De verdwaalde bom

Uit: De verdwaalde bom

Het wordt stil in het nieuwe huis. Er klinkt alleen het plenzen van de mortel. Tom en Arne zijn ingespannen bezig. Ze horen niet dat er iemand door het huis loopt.
“Wat moet dat hier,” bast opeens een rauwe stem.
Van schrik laat Tom een baksteen op zijn tenen vallen.
“Au,” roept hij. Vlak voor hem staan een paar groene laarzen. Ze zitten aan de voeten van een man. De man draagt een grauwe broek, die met een touwtje om zijn middel vastzit, en een vuile bruine trui die net tot zijn navel reikt. Zijn wilde haardos is bestoven met fijn wit zand. Waar kom die man zo plotseling vandaan? Tom heeft hem helemaal niet zien binnenkomen.
“Ik,” hakkelt Tom, “ik woon hier.”
“Oh, ja,” zegt de man zacht. “Woon jij hier, ventje?” Hij laat een rij brokkelige gele tanden zien en knijpt zijn ogen tot spleetjes.
“Luister goed. IK werk hier!” Zijn stem klinkt nu heel wat luider.
Tom en Arne zwijgen.
“Kun je niet lezen?” roept hij. Hij grijpt Tom bij zijn kraag en sleept hem het huis uit.
“Kijk wat er op dat bord staat!” Spatjes spuug vliegen uit zijn mond.
“Verboden op de bouwplaats te komen,” stottert Tom. Het staat in dikke, zwarte letters op een groot, wit bord.
De man laat Tom los. “Ik vertel het aan je ouders,” dreigt hij. “En de volgende keer roep ik politie! Reken maar! Ik wil jullie hier nooit meer zien. Kst, kst, wegwezen!”
Tom en Arne hollen de straat op, rennen de wei door en klauteren over de bergen zand tot ze uitgeput neerploffen in het gras.
“Ik schrok me dood,” hijgt Arne. “Die man stond opeens voor ons.”
“Net een geest,” fluistert Tom. Hij hapt naar adem en kijkt voorzichtig achterom. Niemand.

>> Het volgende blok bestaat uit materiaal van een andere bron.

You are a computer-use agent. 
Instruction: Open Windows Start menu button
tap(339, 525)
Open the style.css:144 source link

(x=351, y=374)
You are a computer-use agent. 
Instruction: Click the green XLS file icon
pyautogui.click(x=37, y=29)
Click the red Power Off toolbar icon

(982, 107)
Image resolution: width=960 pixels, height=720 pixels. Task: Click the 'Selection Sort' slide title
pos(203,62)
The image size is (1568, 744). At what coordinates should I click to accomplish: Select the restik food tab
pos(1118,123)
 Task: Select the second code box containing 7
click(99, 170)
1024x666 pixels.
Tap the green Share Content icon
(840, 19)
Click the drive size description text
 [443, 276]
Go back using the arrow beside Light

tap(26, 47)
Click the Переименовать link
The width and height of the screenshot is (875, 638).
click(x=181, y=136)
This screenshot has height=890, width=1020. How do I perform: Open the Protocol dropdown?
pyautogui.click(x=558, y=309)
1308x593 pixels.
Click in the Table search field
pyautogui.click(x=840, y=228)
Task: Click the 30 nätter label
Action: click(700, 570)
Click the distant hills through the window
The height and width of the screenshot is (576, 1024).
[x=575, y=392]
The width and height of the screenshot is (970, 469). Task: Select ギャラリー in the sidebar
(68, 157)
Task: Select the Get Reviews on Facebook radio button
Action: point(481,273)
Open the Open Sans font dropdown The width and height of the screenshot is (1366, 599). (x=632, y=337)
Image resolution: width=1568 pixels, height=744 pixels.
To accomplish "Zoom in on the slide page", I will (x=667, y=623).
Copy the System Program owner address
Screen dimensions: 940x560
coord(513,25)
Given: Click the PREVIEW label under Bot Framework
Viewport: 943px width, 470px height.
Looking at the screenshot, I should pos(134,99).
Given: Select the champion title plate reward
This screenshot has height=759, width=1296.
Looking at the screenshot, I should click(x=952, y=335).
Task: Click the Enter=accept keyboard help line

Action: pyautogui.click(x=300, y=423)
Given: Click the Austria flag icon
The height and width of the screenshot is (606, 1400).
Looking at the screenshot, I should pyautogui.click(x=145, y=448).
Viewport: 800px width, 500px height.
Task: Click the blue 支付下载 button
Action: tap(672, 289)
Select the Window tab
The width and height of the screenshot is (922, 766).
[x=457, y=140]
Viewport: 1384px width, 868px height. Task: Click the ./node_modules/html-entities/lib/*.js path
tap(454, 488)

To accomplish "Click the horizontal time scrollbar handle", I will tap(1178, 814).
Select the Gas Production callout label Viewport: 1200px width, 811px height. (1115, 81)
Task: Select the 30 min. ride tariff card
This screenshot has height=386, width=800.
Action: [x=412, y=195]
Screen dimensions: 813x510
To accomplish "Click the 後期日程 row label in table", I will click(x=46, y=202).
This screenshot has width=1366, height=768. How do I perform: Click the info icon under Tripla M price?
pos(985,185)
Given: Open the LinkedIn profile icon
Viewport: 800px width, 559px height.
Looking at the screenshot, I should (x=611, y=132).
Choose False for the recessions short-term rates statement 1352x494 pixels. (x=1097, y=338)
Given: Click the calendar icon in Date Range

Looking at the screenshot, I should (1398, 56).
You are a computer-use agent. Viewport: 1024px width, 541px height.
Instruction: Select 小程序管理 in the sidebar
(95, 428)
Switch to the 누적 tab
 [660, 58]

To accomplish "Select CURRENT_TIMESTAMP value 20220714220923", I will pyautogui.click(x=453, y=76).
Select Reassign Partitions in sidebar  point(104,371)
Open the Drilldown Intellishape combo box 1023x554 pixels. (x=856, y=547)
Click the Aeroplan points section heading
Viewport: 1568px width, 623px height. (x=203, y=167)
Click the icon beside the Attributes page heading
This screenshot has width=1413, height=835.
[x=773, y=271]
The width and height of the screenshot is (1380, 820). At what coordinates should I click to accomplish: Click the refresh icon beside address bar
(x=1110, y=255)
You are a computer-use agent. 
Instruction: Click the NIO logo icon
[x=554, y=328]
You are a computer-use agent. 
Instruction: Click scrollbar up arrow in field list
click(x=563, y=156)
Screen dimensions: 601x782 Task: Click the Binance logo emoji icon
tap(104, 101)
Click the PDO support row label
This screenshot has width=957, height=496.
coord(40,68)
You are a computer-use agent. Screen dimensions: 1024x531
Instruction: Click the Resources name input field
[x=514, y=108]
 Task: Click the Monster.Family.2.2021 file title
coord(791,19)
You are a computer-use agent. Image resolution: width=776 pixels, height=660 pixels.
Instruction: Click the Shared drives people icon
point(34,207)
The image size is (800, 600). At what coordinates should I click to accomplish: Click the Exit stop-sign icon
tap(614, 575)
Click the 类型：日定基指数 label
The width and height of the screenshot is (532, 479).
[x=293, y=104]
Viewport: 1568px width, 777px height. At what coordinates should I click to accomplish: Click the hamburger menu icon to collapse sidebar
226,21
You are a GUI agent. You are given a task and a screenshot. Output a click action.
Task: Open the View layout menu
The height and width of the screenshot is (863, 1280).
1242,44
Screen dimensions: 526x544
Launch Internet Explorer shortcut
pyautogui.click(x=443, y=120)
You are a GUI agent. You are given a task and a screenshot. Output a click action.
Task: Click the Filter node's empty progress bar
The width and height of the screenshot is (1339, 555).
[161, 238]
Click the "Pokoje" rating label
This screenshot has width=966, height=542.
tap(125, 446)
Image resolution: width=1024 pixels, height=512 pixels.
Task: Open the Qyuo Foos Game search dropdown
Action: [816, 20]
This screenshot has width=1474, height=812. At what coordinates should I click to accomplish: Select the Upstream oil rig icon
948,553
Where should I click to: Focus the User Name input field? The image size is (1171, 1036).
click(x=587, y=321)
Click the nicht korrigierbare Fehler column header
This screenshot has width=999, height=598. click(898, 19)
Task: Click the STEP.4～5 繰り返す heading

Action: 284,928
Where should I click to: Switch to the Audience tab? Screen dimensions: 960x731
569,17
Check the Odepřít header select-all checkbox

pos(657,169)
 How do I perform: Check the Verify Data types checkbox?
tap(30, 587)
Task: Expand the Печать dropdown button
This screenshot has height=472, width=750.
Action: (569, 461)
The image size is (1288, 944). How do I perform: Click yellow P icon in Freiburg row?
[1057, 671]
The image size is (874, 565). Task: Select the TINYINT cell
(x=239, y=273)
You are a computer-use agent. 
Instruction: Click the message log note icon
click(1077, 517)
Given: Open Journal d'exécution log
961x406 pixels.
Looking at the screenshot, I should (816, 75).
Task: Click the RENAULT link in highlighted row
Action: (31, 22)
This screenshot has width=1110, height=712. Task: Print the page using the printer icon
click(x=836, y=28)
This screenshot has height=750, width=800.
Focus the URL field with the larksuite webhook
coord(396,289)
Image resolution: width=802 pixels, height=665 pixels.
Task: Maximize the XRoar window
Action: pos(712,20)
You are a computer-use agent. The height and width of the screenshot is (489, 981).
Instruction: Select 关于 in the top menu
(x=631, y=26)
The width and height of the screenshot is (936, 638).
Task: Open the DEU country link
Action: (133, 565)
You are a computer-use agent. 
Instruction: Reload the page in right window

Arne schudt zijn hoofd. “Het was geen geest. Die man was echt. Heb je zijn kleren gezien?.”
Tom knikt. “Vol stof en zand en aarde.”
“En zijn haar,” zegt Arne. Het stond helemaal overeind. Net een weerwolf.”
“Een monster,” fluistert Tom.
“Een monster uit de grond,” vult Arne aan.
“Een grondmonster,” zegt Tom met een grafstem. De akelige man heeft een naam.